━━━ Text shown

A high-performance C++ solver for color flood / tile conquest puzzles. The algorithm analyzes a colored grid, compresses connected regions into a graph, and searches for an optimal or near-optimal sequence of color changes required to capture the entire board.
The implementation combines:
- Connected-component extraction
- Union-Find (Disjoint Set Union) region merging
- Compact bitset-based state representation
- Graph-based board abstraction
- Beam-search style exploration
- Duplicate-state elimination through hashing
The result is a solver capable of evaluating thousands of candidate board states while keeping memory usage extremely low.
Instead of operating directly on board cells, the solver first converts the board into a graph of contiguous color regions.
Each region becomes a graph node:
- Nodes represent connected areas of the same color.
- Edges connect adjacent regions of different colors.
- The top-left region becomes the starting territory.
The solver repeatedly selects new colors and expands the currently owned territory until all regions have been absorbed.
The board is scanned and neighboring cells of identical color are merged using a Union-Find structure with path compression.
This produces:
- Unique region identifiers
- Region colors
- Region adjacency information
The total number of regions is limited to:
32 * 6 = 192which allows an extremely compact bitset representation.
Each connected region becomes an Item:
struct Item
{
int color;
int id;
IdSet neighbours[6];
};For every neighboring region pair:
regionA.Link(regionB);the solver records adjacency grouped by target color.
This allows instant lookup of all neighboring regions reachable through a specific color choice.
The IdSet class stores region membership using six 32-bit integers:
int m_data[6];Capabilities include:
- O(1) insertion
- Fast union operations
- Fast difference operations
- Efficient iteration over set bits
- Population counting
- Hash generation
A state containing up to 192 regions occupies only 24 bytes of raw bit storage.
Each candidate solution is represented by a Course:
struct Course
{
IdSet items;
IdSet covered[6];
Moves moves;
};Where:
items= currently captured regionscovered[color]= cached regions already processed for a colormoves= sequence of color selections
The solver does not perform exhaustive search.
Instead it maintains only the strongest candidate states:
vector<Course*> courses;For every move:
- Generate successors for all colors.
- Expand territory.
- Remove duplicate states.
- Keep only the best
numCoursescandidates.
This acts as a beam search where board coverage is the primary heuristic.
A custom hash table prevents revisiting identical region sets:
unsigned int hash()
{
return m_data[0] ^
m_data[1] ^
m_data[2] ^
m_data[3] ^
m_data[4] ^
m_data[5];
}States are compared using exact bitset equality.
This significantly reduces branching and search cost.
The solver uses a custom Bit Scan Forward implementation:
unsigned int BSF(unsigned int v)allowing iteration over active regions without scanning all possible IDs.
Set cardinality is computed using a SWAR-style bit counting algorithm:
v = v - ((v >> 1) & 0x55555555);
v = (v & 0x33333333) +
((v >> 2) & 0x33333333);avoiding per-bit loops.

━━━━━━
━━━ Recorded data

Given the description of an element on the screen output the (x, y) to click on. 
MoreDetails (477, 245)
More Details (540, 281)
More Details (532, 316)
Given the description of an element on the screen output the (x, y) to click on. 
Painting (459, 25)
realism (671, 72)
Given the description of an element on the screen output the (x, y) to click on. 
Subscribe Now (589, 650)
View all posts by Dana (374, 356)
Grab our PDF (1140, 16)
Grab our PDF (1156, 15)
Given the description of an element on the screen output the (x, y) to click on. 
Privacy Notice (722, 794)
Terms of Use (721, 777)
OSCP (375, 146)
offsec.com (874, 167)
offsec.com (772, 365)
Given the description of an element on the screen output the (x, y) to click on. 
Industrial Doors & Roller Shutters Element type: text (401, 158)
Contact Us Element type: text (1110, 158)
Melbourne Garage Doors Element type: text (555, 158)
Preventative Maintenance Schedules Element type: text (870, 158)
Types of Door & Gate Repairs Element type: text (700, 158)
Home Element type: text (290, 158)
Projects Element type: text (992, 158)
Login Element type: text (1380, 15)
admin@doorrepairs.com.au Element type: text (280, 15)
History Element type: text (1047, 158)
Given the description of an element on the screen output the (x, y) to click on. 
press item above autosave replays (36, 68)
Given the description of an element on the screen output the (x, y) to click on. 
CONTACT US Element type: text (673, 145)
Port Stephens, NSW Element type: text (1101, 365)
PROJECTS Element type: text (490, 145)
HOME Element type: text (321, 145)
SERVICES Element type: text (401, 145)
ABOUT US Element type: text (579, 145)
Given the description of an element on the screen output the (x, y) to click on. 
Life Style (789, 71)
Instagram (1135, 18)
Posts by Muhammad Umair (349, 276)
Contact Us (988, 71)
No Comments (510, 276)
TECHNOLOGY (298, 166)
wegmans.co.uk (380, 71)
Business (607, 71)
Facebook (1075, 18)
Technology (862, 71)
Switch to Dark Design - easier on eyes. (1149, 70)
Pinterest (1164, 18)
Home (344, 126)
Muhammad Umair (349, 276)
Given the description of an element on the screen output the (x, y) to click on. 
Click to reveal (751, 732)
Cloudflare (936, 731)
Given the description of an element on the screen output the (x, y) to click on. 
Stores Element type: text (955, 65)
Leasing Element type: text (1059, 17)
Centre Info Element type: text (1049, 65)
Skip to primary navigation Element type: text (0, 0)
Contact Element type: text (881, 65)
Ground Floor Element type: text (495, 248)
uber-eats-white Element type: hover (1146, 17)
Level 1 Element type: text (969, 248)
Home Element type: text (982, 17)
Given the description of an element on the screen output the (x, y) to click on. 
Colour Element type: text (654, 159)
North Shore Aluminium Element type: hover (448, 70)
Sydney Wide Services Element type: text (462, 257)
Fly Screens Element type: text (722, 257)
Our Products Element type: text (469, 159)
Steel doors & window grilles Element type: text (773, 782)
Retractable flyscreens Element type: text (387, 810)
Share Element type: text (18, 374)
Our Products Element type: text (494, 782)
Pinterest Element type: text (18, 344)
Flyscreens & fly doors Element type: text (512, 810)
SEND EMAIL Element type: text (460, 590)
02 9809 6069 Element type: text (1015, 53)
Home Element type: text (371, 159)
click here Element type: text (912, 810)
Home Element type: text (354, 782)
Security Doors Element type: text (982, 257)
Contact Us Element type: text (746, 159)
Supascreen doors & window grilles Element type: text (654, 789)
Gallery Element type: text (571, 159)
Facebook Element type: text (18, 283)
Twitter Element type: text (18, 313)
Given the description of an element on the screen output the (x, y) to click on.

━━━━━━

_Brief 1_
Output the passage of the solver description from "- Keep only" up to and including "exact bitset equality.".
_Brief 2_
List every capability that the solver description gives for the IdSet class.
The listing comes from a separate source that has no connection to the solver description.

_Problem solution 1_
- Keep only the best
numCoursescandidates.
This acts as a beam search where board coverage is the primary heuristic.
A custom hash table prevents revisiting identical region sets:
unsigned int hash()
{
return m_data[0] ^
m_data[1] ^
m_data[2] ^
m_data[3] ^
m_data[4] ^
m_data[5];
}States are compared using exact bitset equality.

_Problem solution 2_
- O(1) insertion
- Fast union operations
- Fast difference operations
- Efficient iteration over set bits
- Population counting
- Hash generation